DINOSAUR DIPLOMACY 1: CLIMATE 0

8th December 1997

With only a few days left to reach agreements to protect the climate, the sense of urgency and pressure within the Kyoto conference centre is intense. There are literally thousands of lobbyists and negotiators and journalists milling around. TV screens monitoring the actual talks, exhibition stalls, huddled lobbying in the coffee stands, tonnes of information leaflets, and side seminars are part of creating the pressure cooker.

At the end of the first week of the talks we brought our 5 metre high `carbonosaurus' dinosaur to the Kyoto conference centre to display our progress report: "Dinosaur Diplomacy 1: Climate 0". There's been a lot of detailed debate in the first five days but little progress towards protecting the climate.

U.S. Big Oil and Big car interests are here in force. Household names like Exxon, Mobil, Ford, General Motors, Texaco hide behind lobby groups with names like the Global Climate Coalition and the American Petroleum Institute. Their single objective is to stop governments reaching concrete agreements to cut greenhouse gas emissions. These are some of the wealthiest companies in the world - it's staggering to realise that Exxon and Shell are wealthier than 134 of the 165 nations signed on to the climate treaty. The revenues of the `dirty dozen' top American oil and car companies add up to a sum greater than the wealth of China, with a fifth of world's population, and behind six other countries.

But the point is not so much their wealth but what they do with it. In the US these companies are sponsoring an aggressive $13 million advertising campaign on climate change, designed to influence the US government and protect their fossil fuel interests. The fact the US government has come here in order to delay making any cuts in greenhouse emissions by a further 13 years demonstrates the fossil fuel industry influence.

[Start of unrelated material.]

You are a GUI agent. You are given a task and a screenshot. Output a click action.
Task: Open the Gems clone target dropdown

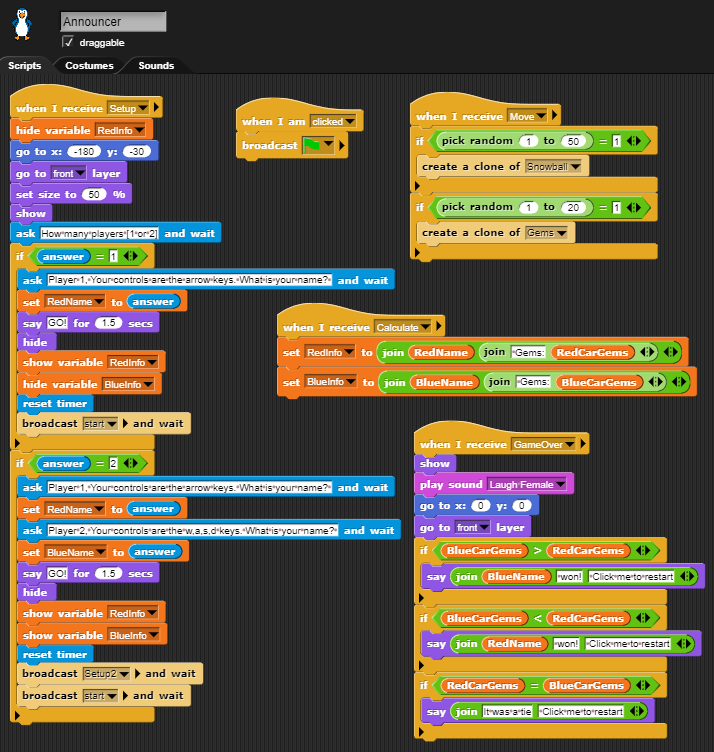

The nuclear industry is here too. In a last gasp for survival it is latching on to an environmental issue to justify its existence. We've been running around to all their seminars and talking to journalists to ensure folks understand that opting for nuclear power as a `solution' to climate change is like making a choice between cancer or malaria. There was a colourful and noisy protest against nuclear power on Friday by Japanese environmental groups - in Japan, there have been at least two major nuclear leaks this year alone.

There is a growing split within the industry community. A major UK investment firm, NPI Global Care Investments, made a call for public health warnings on petrol and oil adverts on Friday while attending the conference here in Kyoto.

NPI was here in Kyoto along with representatives from the insurance industry, itself a major international industry - they want government action to cut greenhouse gas emissions. They are facing rising costs from climate disasters and are worried about a world where there are more floods, droughts, storms and hurricanes. In 1995 alone these costs were $12.4 billion. Those firms managing people's money are increasingly looking for `green' companies to put that money into - clean climate friendly energy like solar is a good bet.

Businesses that supply climate-friendly solutions to our energy needs - solar, wind and other renewable energies, energy efficiency products, public transport are also here as a positive counter to the fossil band. They held a Clean Energy Summit so that governments can clearly see there are feasible solutions already being used.

Greenpeace's solar-powered kitchen, which is serving hot coffee to arriving delegates, and our carbonosaurus dinosaur sum up the choices facing the final days of the meeting - oil and fossil fuel interests or climate protection and clean energy. Senior government Ministers will be arriving on Monday, including Vice President of the United States Al Gore. We are looking to them to act on the growing public call for action on this issue. They have three days left.